If the number of five digit numbers with distinct digits and 2 at the $$10^{th}$$ place is $$336k$$, then $$k$$ is equal to:

We have to count the five-digit natural numbers in which every digit is different and the digit at the tens place (that is, the $$10^{1}$$ place) is a fixed 2.

Let us write a general five-digit number as

$$\overline{d_5\,d_4\,d_3\,d_2\,d_1},$$

where $$d_5$$ is the ten-thousands digit, $$d_4$$ the thousands digit, $$d_3$$ the hundreds digit, $$d_2$$ the tens digit and $$d_1$$ the units digit. According to the statement $$d_2=2$$. All the remaining digits have to be chosen from the other ten numerals $$0,1,3,4,5,6,7,8,9$$ with the restriction that no digit repeats.

Step 1. Choosing $$d_5$$. For a five-digit number the leading digit cannot be $$0$$, and it also cannot be $$2$$ (because $$2$$ is already sitting at the tens place). Hence $$d_5$$ can be chosen from the set $$\{1,3,4,5,6,7,8,9\}$$, which gives

$$8\text{ ways.}$$

Step 2. Choosing $$d_4$$. After we have fixed $$d_5$$ and $$d_2$$, two different digits are already used. Eight digits are still unused: $$0$$ together with the seven digits that are not $$2$$ and not equal to the chosen $$d_5$$. Therefore

$$d_4$$ can be filled in $$8\text{ ways.}$$

Step 3. Choosing $$d_3$$. Now three different digits have been occupied, so

$$d_3$$ can be selected in $$7\text{ ways.}$$

Step 4. Choosing $$d_1$$. With four distinct digits already fixed, six digits remain unused, and any of them may be taken for the units place. Hence

$$d_1$$ can be assigned in $$6\text{ ways.}$$

Total count.
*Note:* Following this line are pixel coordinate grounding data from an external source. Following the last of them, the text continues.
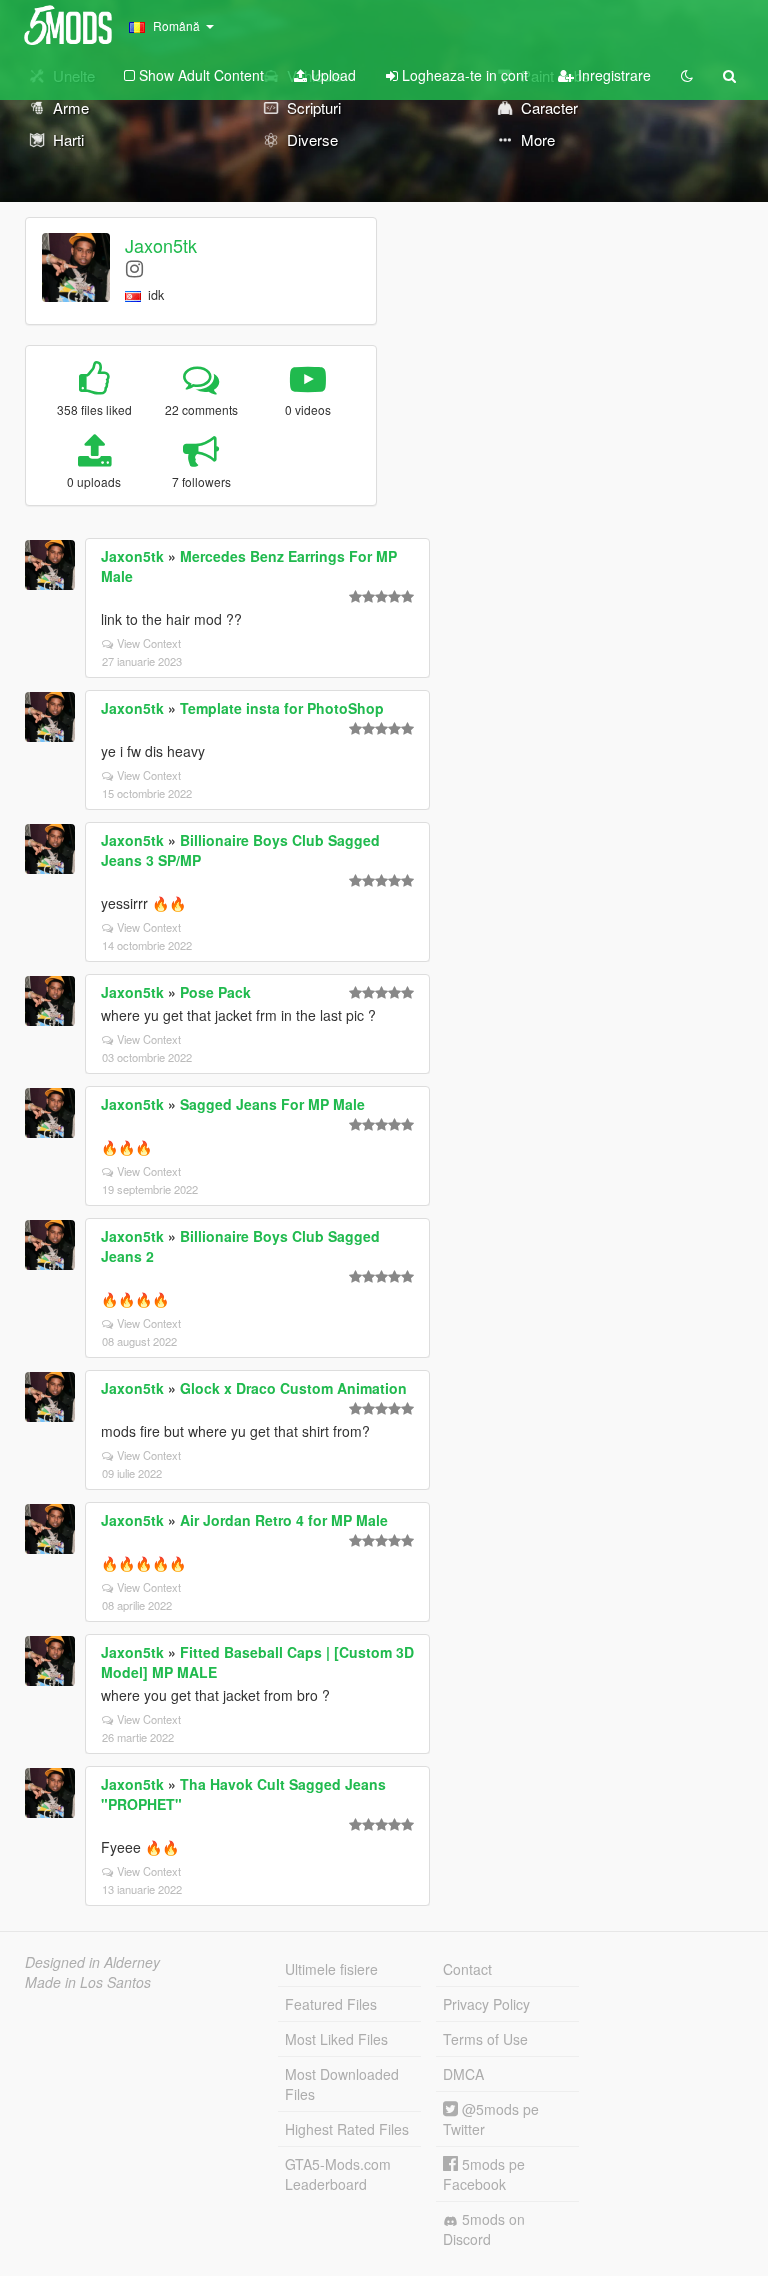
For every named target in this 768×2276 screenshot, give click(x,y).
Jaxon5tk (161, 245)
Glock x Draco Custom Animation (293, 1388)
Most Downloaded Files (342, 2084)
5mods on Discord (484, 2229)
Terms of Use (485, 2039)
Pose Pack (215, 992)
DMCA (463, 2074)
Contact (467, 1969)
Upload (331, 75)
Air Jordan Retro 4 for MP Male (284, 1520)
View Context (149, 643)
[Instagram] (134, 267)
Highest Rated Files (347, 2129)
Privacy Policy (486, 2004)
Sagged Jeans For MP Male (272, 1104)
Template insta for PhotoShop (282, 708)
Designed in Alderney (92, 1962)
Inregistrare (612, 75)
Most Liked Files (336, 2039)
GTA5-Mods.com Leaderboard (338, 2174)
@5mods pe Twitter (491, 2119)
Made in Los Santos (88, 1982)
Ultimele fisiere (331, 1969)
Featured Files (331, 2004)
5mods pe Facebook (484, 2174)
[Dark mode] (687, 75)
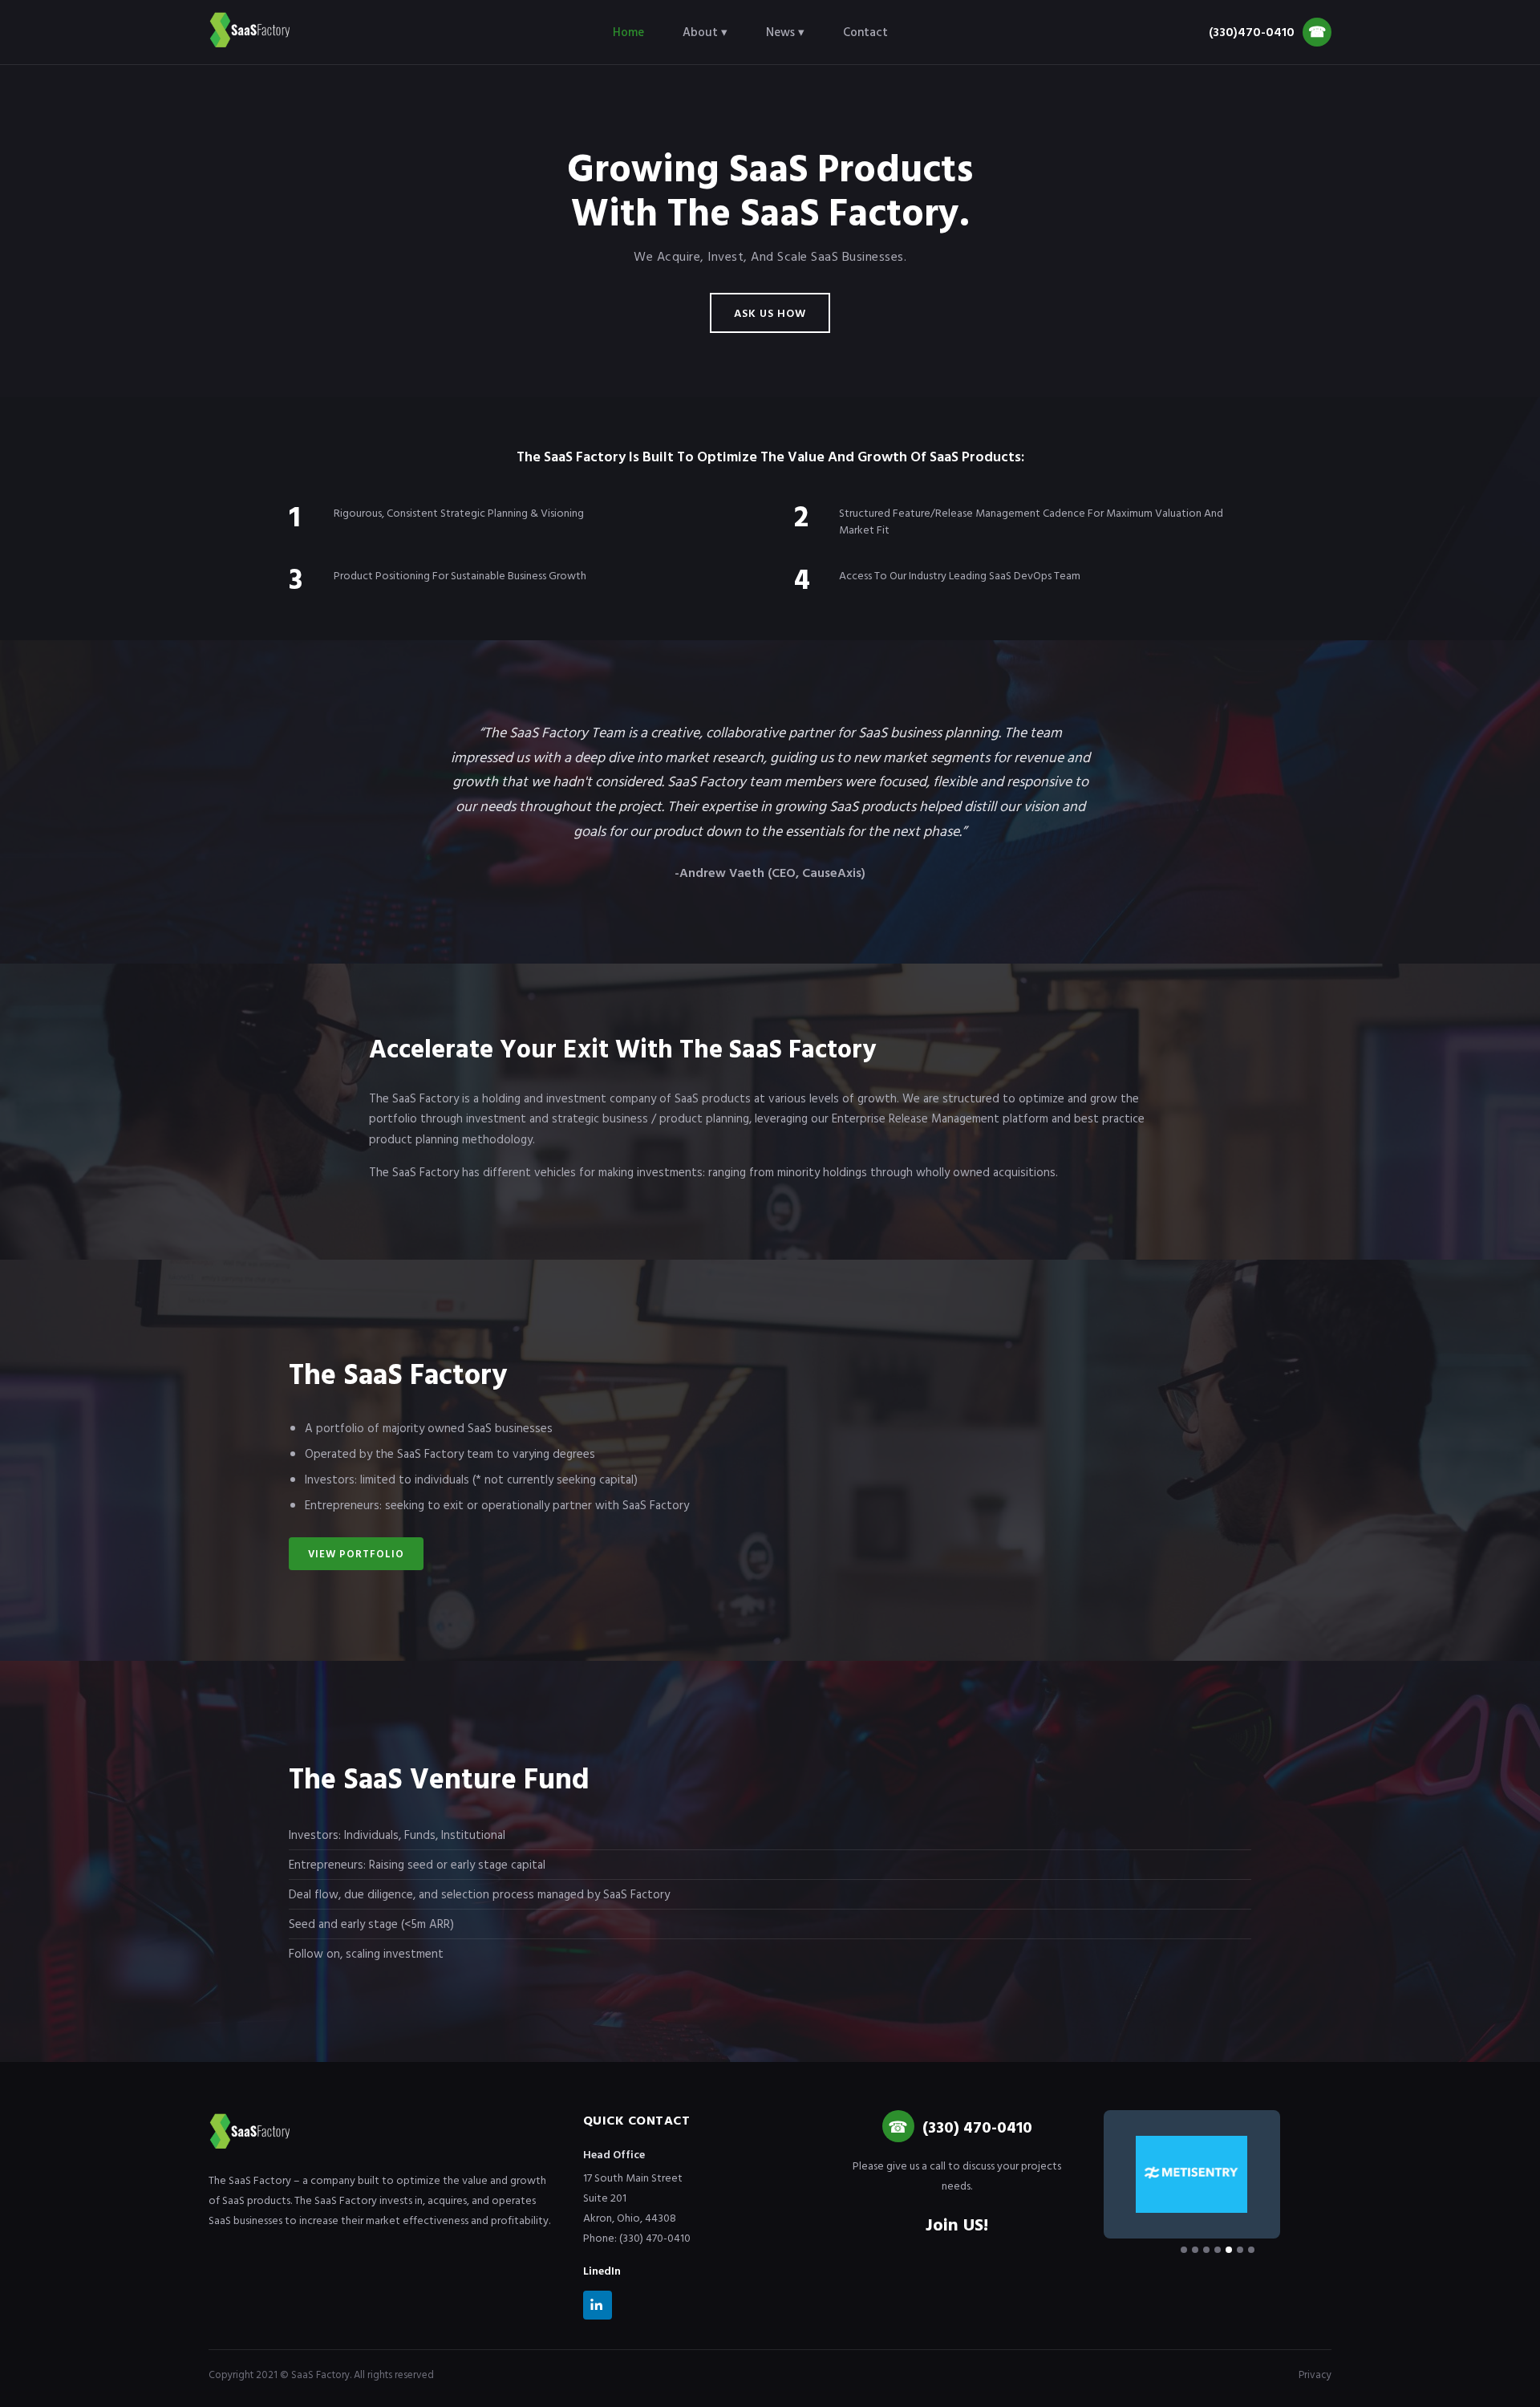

By the multiplication principle, the total number of admissible five-digit numbers is

$$8 \times 8 \times 7 \times 6 \;=\;2688.$$

This number is expressed in the statement as $$336k$$, so

$$336k \;=\;2688 \;\;\Longrightarrow\;\; k \;=\;\dfrac{2688}{336} \;=\;8.$$

Hence, the correct answer is Option D.